Blockchain technology is finding many places that the honest ledger can function beyond cryptocurrency, and the United States has a task for it. The U.S. Customs and Border Protection decided to find a better way to track imported products, and they plan to soon start experimenting with blockchain technology. This integration would specifically be used for the tracking of certificates from the North American Free Trade Agreement and the Central American Free Trade Agreement.
Based on the claims made by Vincent Annunziato as the CBP Division of Business Transformation and Innovation, it seems that the first step is a “live fire testing.” The tracking information will help to validate that imported products come from the sources that they say. The testing is due to take place during the 2018 Trade Symposium that the CBP hosts in Atlanta.

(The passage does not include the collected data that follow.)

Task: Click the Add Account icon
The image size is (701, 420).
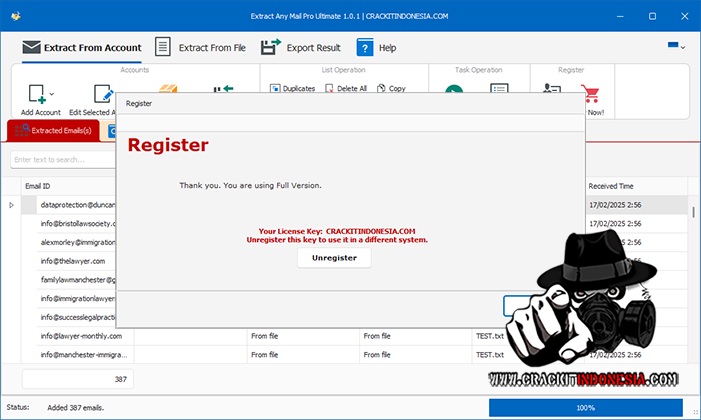Action: (x=35, y=94)
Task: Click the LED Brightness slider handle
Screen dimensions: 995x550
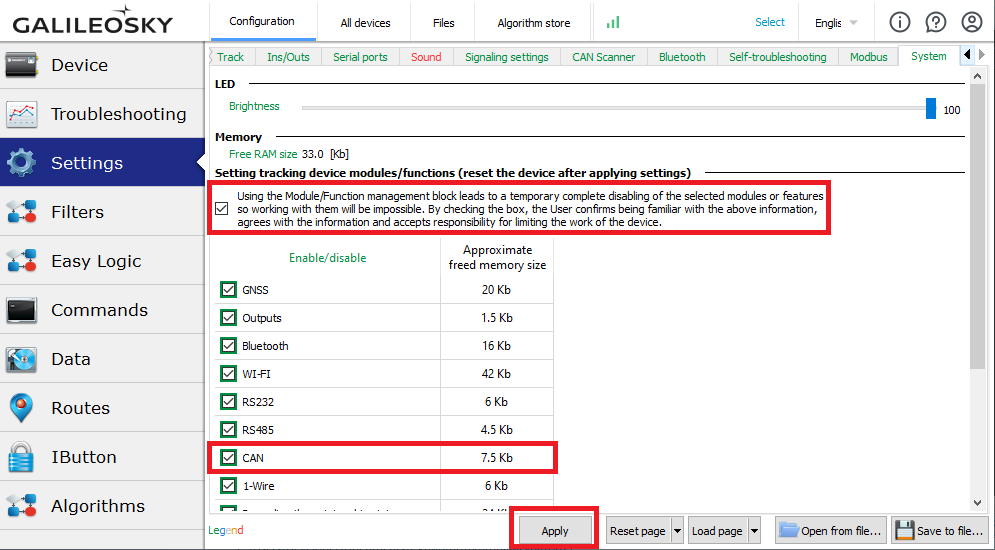Action: tap(931, 108)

The system will not be launching until September, but the process will ensure that the CBP will have more information about the products accepted into the country. They will also see how suppliers outside of the United States treat American importers, as well as it logs information about trademarks and the physical properties of every single item.
Annunziato aims to have this system working on a mobile application as well, which means there is no need to fill out excessive paperwork that is much less secure. The agency is presently working with the Commercial Customs Operations Advisory Committee (COAC), which has a group that advises both the Securities of Treasury and Homeland Security. This committee is focusing primarily on blockchain, though there are other technologies in the background that they want to evaluate. It was not until this week that Annunziato even confirmed the work on blockchain technology.